A year into his second tenure at USF — he served as an associate athletic director in the early 2000s — Kelly is no longer the newest executive on campus.
Following the retirement of Judy Genshaft on July 1, Steven Currall was appointed USF’s seventh president.
While Currall is going through the same “drinking water out of a firehose” stage of learning everybody’s name that Kelly went through last year, he’s still making time to listen to USF Athletics.
“He’s very open minded, he wants to be very well educated on athletic matters and issues,” Kelly said. “We’ve been able to see him every week at his leadership council meetings, which I appreciate, and we have kind of regular scheduled 1-on-1 meetings. He’s asked great questions, he’s very knowledgeable. He was a high school athlete, likes sports. So that’s a great step in the right direction.
“I can tell he’s very, very receptive and very interested in helping us reach our goal.”
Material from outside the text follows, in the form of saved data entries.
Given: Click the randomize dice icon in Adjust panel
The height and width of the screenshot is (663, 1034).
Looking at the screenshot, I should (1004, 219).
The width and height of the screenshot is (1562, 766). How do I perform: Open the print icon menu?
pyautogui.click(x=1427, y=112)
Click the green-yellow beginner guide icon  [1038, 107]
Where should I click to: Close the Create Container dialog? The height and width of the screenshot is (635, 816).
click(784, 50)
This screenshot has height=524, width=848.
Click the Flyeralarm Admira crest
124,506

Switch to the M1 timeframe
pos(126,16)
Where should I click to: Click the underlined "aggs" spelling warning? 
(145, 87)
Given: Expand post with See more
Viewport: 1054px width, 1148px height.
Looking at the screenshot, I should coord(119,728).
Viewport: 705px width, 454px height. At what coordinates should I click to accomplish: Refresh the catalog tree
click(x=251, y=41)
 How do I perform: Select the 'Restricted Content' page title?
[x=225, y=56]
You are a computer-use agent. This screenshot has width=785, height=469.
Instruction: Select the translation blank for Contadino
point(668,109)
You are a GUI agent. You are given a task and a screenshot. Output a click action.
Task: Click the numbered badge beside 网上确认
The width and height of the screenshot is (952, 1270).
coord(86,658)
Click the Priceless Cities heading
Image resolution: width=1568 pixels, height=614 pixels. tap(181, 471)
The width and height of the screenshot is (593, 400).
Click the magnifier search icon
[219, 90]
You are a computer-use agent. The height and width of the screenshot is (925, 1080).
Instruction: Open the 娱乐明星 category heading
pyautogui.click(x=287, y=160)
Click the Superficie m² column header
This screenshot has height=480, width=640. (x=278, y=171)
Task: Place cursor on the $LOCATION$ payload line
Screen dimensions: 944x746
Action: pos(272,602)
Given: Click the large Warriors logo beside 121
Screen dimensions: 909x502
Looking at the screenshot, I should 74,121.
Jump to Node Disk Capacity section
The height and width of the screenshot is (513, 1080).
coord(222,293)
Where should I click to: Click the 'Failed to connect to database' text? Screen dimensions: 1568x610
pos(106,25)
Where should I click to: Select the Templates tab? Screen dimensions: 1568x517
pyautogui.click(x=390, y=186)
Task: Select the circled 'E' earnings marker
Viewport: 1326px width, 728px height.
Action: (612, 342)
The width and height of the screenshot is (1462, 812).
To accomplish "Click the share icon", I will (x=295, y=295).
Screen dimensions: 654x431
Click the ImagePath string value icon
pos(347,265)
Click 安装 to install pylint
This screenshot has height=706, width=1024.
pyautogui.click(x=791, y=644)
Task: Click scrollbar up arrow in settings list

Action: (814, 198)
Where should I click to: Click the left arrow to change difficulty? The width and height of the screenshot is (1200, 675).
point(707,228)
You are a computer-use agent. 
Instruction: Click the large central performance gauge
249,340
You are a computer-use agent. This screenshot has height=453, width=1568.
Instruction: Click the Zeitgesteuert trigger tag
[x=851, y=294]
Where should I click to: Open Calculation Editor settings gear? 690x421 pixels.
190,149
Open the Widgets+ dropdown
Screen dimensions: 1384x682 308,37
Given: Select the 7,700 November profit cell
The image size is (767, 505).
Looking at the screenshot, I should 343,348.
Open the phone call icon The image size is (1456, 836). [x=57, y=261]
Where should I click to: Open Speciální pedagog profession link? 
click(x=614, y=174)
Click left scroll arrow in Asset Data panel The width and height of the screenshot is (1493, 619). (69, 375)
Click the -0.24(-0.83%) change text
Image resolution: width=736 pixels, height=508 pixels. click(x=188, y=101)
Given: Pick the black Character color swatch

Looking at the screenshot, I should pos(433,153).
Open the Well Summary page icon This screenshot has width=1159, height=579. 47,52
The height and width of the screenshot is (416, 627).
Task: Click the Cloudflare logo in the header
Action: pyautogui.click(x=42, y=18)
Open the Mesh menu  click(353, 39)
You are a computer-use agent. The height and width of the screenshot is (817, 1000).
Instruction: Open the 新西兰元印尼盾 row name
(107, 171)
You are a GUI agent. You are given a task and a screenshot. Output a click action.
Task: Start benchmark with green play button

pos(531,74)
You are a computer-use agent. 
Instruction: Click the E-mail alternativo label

The communication between Kelly and university leadership didn’t start with Currall’s appointment though. Unlike previous athletic directors, Genshaft had Kelly on her executive team — as does Currall presently.
“I think it’s essential that all athletic directors be represented at that level,” Kelly said. “It’s an important part of the university. I appreciate being recognized as such, because there’s things that are important to the rest of the university that we should know to be able to explain. And I think there’s needs and opportunities that we present and provide that the university should know about as well.”
Genshaft even brought Kelly to Tallahassee earlier this year as part of USF Day at the Capitol, marking USF Athletics’ first representation on such a trip.
“It was great for me to go up there and be a part of the team, and it’s great to meet our different legislators and kind of see what happens,” Kelly said. “There’s not a lot of direct dialogue that can necessarily ever be used on athletics, and I understand it. But that doesn’t mean we don’t build an overall relationship.
“It’s engagement. And that kind of helps spread the Bulls’ brand across the state. And that’s a good thing for us.”